Answer these questions from the figure legend:
1. On what schedule were the mice given DRA or saline?
2. Which markers identify AM in the cell staining?
3. What method was used to quantify IL-5, IL-13, CCL17, and CCL22?
====== Source passage ======
Fig.3. FoxO1^fl/flLsyMcre has attenuated DRA-induced Th2 immunity in lungs of allergic mice.

(A) FoxO1^fl/fl and FoxO1^fl/flLysMcre mice were sensitized and challenged by daily i.n. administration of DRA or saline, 3 days a week for 2 weeks. (B) Relative expression of FoxO1 in sorted AM. FoxO1 mRNA was analyzed by rt-qPCR. (C) Eosinophilic inflammation was attenuated in FoxO1^fl/flLysMcre mice. Total cells and eosinophils influx in BAL fluid were counted, analyzed by flow cytometry. (D) Cell staining for markers of eosinophils (CD45⁺SiglecF⁺CD11c^-) and AM (CD45⁺SiglecF⁺CD11c⁺). (E) Expression of mRNA for IRF4, Ccl17, Ccl22 in DRA-exposed murine AM from FoxO1^fl/fl and FoxO1^fl/flLysMcre mice. (F) PAS stained (black arrowheads) lung sections from the mice exposed to DRA. (G) IL-5, IL-13, CCL17, CCL22 were quantified with ELISA in BALF and DRA-exposed lung homogenates (N=6–8). Results are shown as mean ± SE. P values were obtained using a t test. *p<0.05, **p<0.01, and ***p<0.001. i.p., intraperitoneal; i.n., intranasal; Eos, eosinophil; Mac/Mono, macrophage/monocyte.
====== Data for review ======
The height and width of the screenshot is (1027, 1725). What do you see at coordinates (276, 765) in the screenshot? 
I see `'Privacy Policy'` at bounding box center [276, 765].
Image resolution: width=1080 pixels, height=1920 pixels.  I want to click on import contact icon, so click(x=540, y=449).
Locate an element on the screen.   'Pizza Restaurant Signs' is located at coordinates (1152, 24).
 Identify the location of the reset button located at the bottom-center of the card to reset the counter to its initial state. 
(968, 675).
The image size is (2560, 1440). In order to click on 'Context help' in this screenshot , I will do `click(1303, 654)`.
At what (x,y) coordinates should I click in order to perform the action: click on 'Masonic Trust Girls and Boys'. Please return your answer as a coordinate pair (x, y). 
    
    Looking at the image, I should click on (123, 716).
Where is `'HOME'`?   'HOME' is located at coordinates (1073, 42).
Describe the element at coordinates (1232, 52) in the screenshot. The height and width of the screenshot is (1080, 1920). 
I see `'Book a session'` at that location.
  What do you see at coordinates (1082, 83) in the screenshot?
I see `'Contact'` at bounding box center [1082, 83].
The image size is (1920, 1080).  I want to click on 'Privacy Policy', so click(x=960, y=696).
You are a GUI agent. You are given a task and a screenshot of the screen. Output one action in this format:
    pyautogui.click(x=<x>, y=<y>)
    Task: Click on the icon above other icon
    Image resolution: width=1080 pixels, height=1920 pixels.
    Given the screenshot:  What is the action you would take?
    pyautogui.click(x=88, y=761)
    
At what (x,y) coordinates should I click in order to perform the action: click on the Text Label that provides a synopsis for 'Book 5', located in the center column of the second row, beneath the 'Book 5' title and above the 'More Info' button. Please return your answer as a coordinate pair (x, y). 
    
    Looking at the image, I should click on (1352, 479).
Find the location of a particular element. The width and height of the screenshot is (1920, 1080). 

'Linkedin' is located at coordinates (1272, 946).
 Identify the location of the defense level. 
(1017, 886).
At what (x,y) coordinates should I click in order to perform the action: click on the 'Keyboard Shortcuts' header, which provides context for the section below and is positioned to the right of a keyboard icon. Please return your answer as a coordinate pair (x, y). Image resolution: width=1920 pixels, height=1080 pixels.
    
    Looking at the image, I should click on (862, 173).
======
Answer box:
1. Daily intranasal administration, 3 days a week for 2 weeks.
2. CD45⁺SiglecF⁺CD11c⁺.
3. ELISA.